Top of Raw data

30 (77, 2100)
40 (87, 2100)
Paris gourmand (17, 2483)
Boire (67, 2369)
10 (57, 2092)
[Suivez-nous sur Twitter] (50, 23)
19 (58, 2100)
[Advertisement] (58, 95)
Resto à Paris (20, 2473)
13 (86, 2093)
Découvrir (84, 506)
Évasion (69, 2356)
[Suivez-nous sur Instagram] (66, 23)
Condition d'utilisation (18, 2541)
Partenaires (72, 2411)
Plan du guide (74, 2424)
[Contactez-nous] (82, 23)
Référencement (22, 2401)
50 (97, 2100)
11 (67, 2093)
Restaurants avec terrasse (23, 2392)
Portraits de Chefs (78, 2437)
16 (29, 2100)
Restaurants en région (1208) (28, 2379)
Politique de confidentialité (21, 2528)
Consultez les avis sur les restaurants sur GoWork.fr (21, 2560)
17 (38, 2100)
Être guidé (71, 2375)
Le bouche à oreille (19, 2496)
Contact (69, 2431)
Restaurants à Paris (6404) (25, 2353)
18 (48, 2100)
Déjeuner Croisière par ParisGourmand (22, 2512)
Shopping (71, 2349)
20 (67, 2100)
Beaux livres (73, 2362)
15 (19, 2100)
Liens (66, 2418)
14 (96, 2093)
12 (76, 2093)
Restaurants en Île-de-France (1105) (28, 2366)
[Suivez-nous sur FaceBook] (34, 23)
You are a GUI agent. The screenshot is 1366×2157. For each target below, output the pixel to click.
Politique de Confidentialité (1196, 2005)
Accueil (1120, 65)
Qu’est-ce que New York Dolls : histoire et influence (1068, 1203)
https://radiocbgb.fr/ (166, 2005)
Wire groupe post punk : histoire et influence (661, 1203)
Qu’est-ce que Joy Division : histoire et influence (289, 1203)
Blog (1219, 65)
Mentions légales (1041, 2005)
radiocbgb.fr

Bottom of Raw data

#### How to complete this task:
Would you restate word for word every line from the one holding "Découvrir (84, 506)" to the end of the entries, both ends included?

#### Answer box:
Découvrir (84, 506)
Évasion (69, 2356)
[Suivez-nous sur Instagram] (66, 23)
Condition d'utilisation (18, 2541)
Partenaires (72, 2411)
Plan du guide (74, 2424)
[Contactez-nous] (82, 23)
Référencement (22, 2401)
50 (97, 2100)
11 (67, 2093)
Restaurants avec terrasse (23, 2392)
Portraits de Chefs (78, 2437)
16 (29, 2100)
Restaurants en région (1208) (28, 2379)
Politique de confidentialité (21, 2528)
Consultez les avis sur les restaurants sur GoWork.fr (21, 2560)
17 (38, 2100)
Être guidé (71, 2375)
Le bouche à oreille (19, 2496)
Contact (69, 2431)
Restaurants à Paris (6404) (25, 2353)
18 (48, 2100)
Déjeuner Croisière par ParisGourmand (22, 2512)
Shopping (71, 2349)
20 (67, 2100)
Beaux livres (73, 2362)
15 (19, 2100)
Liens (66, 2418)
14 (96, 2093)
12 (76, 2093)
Restaurants en Île-de-France (1105) (28, 2366)
[Suivez-nous sur FaceBook] (34, 23)
You are a GUI agent. The screenshot is 1366×2157. For each target below, output the pixel to click.
Politique de Confidentialité (1196, 2005)
Accueil (1120, 65)
Qu’est-ce que New York Dolls : histoire et influence (1068, 1203)
https://radiocbgb.fr/ (166, 2005)
Wire groupe post punk : histoire et influence (661, 1203)
Qu’est-ce que Joy Division : histoire et influence (289, 1203)
Blog (1219, 65)
Mentions légales (1041, 2005)
radiocbgb.fr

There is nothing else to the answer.